In looking at the Lance Armstrong case, does anyone think that things are "better" now than they were when there were only accusations? To me, professional cycling appears to be in tatters, and there doesn't seem to be an effort to go after everyone who is responsible. I have little doubt that Armstrong probably took some performance enhancing drugs along the way, but what we're seeing here is evidence of a system that appears to be corrupt to its very core. We might not know how corrupt unless Armstrong starts changing his tune and naming names himself.
Personally, I would have been content to let sleeping dogs lie. By that I mean you only punish riders who failed drug tests. True, in that system some dirty riders would have been allowed to retain ill-gained results, but at least it is a system you can implement consistently.
Since the governing bodies have gone with a "no holds barred" approach, I suggest that they apply it universally to the whole peloton. First they need to strip ALL the results of ALL the riders who have ever failed a drug test. Then they need to retroactively investigate prior tour winners. We know that Bjarne Riis was a doper, but what about the guy who won prior to him? What about the great Miguel Indurain? After all, doesn't the Armstrong case show that it's not good enough to not fail drug tests anymore? Not going after Indurain would make people suspect that this isn't about truth, but just about getting Armstrong.

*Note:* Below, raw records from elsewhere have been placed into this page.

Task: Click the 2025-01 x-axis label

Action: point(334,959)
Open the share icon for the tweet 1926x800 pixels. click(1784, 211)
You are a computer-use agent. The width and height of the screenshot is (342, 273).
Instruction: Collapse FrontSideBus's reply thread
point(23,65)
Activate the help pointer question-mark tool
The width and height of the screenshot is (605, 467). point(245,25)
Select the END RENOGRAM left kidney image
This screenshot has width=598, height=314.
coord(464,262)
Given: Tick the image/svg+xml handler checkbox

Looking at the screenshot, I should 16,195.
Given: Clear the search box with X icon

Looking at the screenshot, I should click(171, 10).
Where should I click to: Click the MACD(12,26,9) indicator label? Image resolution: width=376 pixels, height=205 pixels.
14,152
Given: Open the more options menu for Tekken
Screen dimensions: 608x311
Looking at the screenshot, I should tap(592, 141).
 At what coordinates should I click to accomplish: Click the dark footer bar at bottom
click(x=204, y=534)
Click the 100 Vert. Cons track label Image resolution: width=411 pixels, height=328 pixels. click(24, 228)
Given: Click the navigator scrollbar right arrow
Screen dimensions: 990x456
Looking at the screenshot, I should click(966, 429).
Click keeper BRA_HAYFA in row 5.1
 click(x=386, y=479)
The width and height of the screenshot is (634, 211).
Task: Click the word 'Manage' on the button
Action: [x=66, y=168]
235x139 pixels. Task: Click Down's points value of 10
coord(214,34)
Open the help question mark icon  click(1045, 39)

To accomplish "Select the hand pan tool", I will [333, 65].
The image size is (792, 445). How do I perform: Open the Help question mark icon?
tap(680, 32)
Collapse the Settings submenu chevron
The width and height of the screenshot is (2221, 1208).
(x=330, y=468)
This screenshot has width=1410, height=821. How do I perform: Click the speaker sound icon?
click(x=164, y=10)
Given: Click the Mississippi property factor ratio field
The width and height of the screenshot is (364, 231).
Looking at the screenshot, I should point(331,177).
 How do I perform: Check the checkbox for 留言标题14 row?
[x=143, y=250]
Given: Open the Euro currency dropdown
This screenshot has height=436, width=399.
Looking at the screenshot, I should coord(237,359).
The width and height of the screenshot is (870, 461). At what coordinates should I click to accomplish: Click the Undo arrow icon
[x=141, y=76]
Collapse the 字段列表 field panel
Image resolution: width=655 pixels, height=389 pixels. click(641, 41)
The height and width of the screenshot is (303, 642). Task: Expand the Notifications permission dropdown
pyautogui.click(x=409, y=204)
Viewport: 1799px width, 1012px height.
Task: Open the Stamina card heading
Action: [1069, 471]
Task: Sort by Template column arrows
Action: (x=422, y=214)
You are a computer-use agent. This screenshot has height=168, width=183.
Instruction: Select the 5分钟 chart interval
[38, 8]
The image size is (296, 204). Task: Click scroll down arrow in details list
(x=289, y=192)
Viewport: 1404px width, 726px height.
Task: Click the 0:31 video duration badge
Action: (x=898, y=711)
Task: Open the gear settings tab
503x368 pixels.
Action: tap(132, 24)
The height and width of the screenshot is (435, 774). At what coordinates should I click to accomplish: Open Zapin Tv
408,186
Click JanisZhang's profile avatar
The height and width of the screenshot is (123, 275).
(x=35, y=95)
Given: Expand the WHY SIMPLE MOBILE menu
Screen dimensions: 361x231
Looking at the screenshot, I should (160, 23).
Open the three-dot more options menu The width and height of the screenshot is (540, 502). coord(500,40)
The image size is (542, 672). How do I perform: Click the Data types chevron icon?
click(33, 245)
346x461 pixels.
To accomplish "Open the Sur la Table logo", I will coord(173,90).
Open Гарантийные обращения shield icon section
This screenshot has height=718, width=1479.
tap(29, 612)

As for me, I don't want them to go after Indurain. This whole thing leaves a bad taste in my mouth, and we're at the point now where the only thing that has been proven is that justice will never be done. Perhaps there will come a day when cheating has been eliminated, a competent group of individuals is policing professional cycling, and this whole dark cloud will have been forgotten. But I don't see it happening.
None of that's gong to keep me off MY bike however, I know CyclovaXC is clean.